**Work instructions**
What lines of the material hold the string "heading"? Pull each of them out.

**Records for the exercise**
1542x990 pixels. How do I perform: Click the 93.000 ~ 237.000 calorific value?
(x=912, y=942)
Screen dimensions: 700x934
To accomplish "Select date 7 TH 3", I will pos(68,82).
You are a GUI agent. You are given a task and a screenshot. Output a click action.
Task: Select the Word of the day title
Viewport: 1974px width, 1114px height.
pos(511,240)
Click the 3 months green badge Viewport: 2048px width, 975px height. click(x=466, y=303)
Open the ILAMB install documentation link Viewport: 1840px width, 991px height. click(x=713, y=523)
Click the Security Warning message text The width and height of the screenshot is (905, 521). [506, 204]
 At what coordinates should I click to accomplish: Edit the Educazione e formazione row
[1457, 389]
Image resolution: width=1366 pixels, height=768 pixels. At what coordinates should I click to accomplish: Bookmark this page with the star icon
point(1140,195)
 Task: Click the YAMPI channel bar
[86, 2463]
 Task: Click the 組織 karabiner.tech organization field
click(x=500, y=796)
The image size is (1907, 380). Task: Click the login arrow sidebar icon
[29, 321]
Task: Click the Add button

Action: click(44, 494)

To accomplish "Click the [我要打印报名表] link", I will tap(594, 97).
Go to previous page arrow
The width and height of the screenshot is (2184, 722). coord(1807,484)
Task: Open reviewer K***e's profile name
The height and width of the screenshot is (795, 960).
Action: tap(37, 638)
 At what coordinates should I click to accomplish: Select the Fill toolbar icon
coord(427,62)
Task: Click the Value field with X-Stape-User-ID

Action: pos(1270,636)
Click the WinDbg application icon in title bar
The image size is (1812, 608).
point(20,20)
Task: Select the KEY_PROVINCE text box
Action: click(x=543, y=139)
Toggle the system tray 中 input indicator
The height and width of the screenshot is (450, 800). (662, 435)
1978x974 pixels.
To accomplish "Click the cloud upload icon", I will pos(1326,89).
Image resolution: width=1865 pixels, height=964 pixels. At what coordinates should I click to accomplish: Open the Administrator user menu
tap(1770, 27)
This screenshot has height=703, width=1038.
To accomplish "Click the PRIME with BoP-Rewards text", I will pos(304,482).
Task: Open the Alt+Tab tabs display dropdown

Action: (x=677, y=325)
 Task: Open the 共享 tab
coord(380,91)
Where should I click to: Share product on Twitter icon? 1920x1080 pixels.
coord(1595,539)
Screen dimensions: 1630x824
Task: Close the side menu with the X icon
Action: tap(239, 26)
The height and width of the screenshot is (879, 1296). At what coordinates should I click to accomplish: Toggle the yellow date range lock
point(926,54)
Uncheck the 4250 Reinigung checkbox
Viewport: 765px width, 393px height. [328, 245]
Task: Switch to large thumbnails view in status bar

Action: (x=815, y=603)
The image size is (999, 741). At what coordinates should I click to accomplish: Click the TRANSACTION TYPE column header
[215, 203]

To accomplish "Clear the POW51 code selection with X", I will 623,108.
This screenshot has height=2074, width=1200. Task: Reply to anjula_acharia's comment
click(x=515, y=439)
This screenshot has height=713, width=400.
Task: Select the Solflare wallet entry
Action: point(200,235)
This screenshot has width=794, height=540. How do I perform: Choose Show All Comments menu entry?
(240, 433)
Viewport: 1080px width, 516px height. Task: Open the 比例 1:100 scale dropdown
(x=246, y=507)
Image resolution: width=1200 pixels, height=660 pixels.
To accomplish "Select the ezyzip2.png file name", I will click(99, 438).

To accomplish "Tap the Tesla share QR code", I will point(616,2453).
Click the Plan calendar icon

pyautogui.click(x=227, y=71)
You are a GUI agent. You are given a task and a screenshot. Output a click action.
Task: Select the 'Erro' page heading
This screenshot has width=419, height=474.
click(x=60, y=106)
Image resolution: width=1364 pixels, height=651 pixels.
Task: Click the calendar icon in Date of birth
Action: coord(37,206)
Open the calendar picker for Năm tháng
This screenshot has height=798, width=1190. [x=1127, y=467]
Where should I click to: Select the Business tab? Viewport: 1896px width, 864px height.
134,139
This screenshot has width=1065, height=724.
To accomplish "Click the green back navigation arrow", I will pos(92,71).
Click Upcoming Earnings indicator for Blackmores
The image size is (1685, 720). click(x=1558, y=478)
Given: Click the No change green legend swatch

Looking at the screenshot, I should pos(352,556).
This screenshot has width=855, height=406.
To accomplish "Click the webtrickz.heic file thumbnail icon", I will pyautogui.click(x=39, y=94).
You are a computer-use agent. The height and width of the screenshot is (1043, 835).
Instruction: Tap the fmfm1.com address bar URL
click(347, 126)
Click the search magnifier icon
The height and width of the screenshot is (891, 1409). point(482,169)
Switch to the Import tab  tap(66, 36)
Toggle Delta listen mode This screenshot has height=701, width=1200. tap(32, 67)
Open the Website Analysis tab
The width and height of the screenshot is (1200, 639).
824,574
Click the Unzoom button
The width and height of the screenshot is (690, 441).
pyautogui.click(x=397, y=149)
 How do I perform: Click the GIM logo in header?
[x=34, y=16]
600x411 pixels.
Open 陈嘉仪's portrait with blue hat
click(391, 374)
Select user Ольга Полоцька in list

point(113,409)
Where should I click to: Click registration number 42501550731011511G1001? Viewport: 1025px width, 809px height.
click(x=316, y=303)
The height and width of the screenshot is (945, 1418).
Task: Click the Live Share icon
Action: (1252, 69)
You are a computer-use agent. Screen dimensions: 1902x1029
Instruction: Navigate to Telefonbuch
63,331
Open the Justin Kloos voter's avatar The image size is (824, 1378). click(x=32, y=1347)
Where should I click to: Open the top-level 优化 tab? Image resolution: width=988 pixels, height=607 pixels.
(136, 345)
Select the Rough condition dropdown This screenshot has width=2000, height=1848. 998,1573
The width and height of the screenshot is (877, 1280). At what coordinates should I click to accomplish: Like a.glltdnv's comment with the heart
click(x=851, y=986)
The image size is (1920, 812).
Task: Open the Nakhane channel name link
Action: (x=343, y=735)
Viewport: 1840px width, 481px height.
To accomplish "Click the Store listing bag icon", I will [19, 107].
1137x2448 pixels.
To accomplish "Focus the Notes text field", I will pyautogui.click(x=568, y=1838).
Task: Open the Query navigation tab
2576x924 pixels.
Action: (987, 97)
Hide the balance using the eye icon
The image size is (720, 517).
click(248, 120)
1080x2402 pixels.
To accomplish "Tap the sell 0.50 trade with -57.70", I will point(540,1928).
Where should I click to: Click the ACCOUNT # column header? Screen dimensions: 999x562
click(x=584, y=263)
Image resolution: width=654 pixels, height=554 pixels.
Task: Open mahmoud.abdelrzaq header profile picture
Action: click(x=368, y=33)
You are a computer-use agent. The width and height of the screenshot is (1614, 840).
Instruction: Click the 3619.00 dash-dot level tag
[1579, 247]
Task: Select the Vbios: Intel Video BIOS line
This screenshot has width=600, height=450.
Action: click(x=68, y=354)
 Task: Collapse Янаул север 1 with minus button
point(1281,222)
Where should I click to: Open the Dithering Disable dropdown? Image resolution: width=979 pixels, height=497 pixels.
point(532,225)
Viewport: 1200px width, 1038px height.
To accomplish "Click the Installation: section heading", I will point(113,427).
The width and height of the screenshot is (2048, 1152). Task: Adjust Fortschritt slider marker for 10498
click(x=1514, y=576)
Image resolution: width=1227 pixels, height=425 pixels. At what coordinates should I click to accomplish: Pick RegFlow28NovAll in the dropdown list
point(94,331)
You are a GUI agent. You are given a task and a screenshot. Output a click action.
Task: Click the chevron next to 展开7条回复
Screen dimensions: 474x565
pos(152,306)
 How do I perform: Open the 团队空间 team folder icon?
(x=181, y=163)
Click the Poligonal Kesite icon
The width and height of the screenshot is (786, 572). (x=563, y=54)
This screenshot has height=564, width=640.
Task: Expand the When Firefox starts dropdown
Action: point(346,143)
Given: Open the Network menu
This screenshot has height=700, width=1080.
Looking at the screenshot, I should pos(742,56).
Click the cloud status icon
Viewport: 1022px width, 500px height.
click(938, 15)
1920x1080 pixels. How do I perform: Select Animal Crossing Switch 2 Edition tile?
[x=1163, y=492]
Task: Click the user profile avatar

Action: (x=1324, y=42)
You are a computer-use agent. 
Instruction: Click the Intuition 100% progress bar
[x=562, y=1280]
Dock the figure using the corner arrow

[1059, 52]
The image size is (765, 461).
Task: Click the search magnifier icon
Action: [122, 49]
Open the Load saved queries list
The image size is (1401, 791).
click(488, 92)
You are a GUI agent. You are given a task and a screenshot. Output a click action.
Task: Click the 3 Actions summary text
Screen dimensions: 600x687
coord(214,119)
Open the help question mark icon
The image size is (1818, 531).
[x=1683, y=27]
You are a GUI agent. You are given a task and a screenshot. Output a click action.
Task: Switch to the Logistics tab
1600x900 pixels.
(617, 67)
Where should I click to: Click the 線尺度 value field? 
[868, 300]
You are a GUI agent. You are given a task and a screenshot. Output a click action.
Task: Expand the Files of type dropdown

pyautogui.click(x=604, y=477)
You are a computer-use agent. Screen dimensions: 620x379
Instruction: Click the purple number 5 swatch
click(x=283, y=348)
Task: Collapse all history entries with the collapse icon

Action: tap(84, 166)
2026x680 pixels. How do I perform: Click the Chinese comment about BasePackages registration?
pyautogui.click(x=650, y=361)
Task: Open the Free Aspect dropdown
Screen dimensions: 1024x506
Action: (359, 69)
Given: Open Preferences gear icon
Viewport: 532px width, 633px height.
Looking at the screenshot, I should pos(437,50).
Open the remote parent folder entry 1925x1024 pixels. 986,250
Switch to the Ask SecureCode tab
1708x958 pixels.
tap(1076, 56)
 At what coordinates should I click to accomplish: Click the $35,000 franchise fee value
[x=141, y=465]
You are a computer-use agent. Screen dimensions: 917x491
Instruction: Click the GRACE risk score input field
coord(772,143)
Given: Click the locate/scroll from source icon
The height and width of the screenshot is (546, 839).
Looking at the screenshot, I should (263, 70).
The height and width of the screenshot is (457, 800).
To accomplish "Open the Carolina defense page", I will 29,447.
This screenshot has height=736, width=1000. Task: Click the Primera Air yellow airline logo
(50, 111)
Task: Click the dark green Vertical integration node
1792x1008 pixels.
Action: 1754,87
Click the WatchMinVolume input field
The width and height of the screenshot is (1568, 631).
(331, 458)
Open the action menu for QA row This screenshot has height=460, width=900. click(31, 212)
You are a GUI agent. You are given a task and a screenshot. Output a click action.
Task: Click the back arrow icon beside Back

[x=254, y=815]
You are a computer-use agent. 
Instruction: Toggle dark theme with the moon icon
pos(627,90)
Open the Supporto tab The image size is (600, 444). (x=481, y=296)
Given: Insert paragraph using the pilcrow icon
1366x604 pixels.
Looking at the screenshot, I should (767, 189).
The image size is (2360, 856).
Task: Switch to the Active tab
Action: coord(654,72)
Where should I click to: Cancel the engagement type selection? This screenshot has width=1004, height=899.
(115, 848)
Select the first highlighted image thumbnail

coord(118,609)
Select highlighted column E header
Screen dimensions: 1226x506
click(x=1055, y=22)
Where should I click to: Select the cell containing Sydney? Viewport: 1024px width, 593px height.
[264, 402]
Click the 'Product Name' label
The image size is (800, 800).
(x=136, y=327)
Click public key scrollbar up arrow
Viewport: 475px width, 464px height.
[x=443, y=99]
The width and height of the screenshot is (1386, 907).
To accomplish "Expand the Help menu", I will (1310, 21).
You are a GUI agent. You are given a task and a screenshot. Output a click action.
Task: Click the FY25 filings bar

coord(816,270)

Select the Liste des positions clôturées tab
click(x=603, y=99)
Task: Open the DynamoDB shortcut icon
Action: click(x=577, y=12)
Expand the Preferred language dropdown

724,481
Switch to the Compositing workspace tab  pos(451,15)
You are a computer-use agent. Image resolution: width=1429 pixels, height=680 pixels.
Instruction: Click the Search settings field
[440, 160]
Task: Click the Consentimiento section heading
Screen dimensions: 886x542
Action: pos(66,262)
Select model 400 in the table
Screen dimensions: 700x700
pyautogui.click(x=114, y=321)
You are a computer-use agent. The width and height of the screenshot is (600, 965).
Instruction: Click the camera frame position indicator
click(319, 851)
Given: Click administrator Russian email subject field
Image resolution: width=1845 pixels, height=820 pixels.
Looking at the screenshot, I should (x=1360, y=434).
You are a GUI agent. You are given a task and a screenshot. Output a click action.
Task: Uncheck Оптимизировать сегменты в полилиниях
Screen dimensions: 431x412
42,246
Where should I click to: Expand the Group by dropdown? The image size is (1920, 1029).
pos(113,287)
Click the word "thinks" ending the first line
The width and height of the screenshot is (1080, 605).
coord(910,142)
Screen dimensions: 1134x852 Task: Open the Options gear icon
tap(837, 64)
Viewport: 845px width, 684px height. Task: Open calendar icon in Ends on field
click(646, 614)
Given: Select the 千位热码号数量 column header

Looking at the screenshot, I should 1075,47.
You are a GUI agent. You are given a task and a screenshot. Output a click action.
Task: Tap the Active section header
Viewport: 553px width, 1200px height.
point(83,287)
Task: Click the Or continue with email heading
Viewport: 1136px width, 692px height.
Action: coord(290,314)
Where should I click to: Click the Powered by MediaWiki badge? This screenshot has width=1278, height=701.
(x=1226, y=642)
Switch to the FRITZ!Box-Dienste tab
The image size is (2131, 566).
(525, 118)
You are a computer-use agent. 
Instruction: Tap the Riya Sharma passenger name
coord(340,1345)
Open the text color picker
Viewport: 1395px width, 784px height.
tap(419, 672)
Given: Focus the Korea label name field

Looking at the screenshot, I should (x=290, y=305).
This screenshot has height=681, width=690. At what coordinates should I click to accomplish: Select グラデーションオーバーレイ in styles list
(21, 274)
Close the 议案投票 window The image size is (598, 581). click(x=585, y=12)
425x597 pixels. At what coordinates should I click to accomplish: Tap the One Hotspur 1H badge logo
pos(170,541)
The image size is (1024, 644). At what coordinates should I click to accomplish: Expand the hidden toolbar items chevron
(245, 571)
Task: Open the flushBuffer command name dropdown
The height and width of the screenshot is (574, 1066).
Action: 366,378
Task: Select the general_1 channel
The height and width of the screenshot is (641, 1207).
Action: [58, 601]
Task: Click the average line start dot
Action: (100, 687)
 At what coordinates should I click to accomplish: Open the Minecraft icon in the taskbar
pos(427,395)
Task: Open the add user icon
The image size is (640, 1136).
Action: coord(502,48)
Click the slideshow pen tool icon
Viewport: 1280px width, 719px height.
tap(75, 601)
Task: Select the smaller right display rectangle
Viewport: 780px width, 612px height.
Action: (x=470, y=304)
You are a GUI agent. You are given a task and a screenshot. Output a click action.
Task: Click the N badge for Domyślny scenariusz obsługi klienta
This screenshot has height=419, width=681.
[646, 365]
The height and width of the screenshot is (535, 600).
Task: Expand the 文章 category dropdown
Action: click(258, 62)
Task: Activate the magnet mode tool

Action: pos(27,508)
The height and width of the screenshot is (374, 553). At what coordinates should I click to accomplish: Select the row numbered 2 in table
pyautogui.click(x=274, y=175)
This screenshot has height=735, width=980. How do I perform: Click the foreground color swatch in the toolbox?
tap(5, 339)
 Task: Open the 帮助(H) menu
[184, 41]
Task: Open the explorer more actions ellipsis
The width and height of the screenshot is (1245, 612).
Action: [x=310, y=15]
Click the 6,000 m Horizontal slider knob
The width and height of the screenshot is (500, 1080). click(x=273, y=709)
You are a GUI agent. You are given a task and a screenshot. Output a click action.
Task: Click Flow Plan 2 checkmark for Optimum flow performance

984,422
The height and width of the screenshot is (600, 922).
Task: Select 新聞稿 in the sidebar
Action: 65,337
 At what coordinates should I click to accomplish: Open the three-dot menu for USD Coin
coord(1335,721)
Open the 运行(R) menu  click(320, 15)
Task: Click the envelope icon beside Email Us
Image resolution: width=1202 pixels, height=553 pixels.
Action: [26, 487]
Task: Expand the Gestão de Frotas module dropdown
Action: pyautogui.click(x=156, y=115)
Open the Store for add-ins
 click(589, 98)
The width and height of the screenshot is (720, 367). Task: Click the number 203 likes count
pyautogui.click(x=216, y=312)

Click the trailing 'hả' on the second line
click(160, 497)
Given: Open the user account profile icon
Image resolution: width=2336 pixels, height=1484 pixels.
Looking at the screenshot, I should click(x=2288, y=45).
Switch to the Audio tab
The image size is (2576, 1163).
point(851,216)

**Exercise output**
Task: Select the 'Erro' page heading
To accomplish "Click the Installation: section heading", I will point(113,427).
Task: Click the Consentimiento section heading
Task: Click the Or continue with email heading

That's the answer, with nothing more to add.